- [Directives]:
1 - Reproduce the part of the social engineering article starting at "Social Engineering: how" and ending at "the companies themselves.".
2 - Translate this sentence from the social engineering article into Spanish: "Cybersecurity has become an issue that companies can no longer ignore."

- [Passage shown]:
+ + + + + + +
Social Engineering: how to increase awareness and HR’s role in addressing this ever-increasing security threat


Cybersecurity has become an issue that companies can no longer ignore. In fact, modern society today is so fully integrated in a digital ecosystem; to the point that it has obvious implications for the business activities of companies and the interests of consumers. As such, there is a clear need for companies to adopt a concrete cybersecurity infrastructure that has the dual function of protecting the rights and freedoms of consumers as well the business interests of the companies themselves.

One important element that needs to be implemented to ensure a strong cybersecurity foundation is an information security management system which would allow companies to ensure the confidentiality, integrity, and availability of the data they process. However, an approach to cybersecurity that only focuses on external threats would undoubtedly be limited and insufficient. In fact, even though it may seem counter-intuitive, many threats to cybersecurity are very often caused by company employees.


The human factor

As pointed out in a recent report published by Verizon[1], a large portion of cybersecurity incidents – almost one in every five cases – arises from the carelessness and/or inexperience of the employee, often dictated by distraction, poor motivation, and inadequate preparation up to the hypothesis of misconduct caused by the so-called “burnout“, i.e., a real exhaustion of the employee due to excessive workload.

Furthermore, according to research conducted in 2018 by the Information Security & Privacy Observatory of the Politecnico di Milano[2] among the different types of vulnerabilities that increased the risk exposure of the surveyed organizations, distraction and low employee awareness was found to represent the highest risk for 82% of companies.
+ + + + + + +
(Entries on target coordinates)
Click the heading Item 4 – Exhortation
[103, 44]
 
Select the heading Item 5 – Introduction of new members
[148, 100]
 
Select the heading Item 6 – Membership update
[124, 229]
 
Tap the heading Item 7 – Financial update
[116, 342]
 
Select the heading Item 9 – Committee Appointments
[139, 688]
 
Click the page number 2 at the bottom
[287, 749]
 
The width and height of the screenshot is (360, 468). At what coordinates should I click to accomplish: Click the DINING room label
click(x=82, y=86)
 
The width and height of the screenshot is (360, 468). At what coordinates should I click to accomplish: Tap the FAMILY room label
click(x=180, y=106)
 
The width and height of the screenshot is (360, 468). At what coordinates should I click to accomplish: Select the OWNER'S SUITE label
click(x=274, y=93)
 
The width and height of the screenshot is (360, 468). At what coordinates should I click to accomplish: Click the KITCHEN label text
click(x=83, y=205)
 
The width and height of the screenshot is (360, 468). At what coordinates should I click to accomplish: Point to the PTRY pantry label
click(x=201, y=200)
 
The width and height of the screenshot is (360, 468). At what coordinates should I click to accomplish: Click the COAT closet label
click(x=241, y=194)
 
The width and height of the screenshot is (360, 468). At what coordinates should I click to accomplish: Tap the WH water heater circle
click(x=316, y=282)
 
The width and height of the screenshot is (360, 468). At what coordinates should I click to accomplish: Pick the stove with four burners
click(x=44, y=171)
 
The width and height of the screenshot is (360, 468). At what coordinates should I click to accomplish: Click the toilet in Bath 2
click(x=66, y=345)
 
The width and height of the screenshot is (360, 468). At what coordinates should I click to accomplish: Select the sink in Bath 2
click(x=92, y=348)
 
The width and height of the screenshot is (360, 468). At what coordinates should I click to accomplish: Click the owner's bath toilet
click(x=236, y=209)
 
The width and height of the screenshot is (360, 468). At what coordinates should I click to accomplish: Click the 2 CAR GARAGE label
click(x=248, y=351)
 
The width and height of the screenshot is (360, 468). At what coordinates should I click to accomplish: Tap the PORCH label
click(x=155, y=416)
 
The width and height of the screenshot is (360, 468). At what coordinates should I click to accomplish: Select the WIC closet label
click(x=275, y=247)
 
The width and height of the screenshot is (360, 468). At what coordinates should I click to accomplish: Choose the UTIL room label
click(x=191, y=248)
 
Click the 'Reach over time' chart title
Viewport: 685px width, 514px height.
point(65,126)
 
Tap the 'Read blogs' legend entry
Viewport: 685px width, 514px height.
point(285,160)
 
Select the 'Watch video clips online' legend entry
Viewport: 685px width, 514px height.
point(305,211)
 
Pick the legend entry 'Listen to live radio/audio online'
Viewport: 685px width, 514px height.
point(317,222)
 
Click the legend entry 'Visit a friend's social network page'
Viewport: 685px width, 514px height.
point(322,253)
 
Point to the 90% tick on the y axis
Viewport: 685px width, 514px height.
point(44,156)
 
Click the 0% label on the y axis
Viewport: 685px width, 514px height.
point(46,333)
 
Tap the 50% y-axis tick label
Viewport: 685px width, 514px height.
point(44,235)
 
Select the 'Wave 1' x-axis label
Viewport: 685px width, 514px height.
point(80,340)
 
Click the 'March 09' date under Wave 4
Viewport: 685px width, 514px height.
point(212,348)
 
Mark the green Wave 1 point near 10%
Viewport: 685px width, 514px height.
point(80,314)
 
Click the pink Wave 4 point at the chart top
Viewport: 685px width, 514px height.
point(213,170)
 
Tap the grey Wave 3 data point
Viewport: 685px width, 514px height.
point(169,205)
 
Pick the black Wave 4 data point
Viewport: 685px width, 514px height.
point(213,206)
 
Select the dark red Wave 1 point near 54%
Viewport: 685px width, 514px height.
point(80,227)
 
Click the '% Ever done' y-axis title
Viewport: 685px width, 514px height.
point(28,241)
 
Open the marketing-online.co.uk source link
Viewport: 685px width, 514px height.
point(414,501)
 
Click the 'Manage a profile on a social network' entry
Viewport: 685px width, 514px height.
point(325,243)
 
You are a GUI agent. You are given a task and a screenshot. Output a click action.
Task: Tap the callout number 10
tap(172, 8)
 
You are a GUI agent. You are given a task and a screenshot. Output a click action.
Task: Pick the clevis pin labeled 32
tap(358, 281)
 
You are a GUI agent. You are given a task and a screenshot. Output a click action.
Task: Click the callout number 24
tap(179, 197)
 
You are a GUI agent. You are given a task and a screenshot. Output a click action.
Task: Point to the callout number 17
+ + + + + + +
- [Answers for the tasks]:
1 -
Social Engineering: how to increase awareness and HR’s role in addressing this ever-increasing security threat


Cybersecurity has become an issue that companies can no longer ignore. In fact, modern society today is so fully integrated in a digital ecosystem; to the point that it has obvious implications for the business activities of companies and the interests of consumers. As such, there is a clear need for companies to adopt a concrete cybersecurity infrastructure that has the dual function of protecting the rights and freedoms of consumers as well the business interests of the companies themselves.

2 - La ciberseguridad se ha convertido en un problema que las empresas ya no pueden ignorar.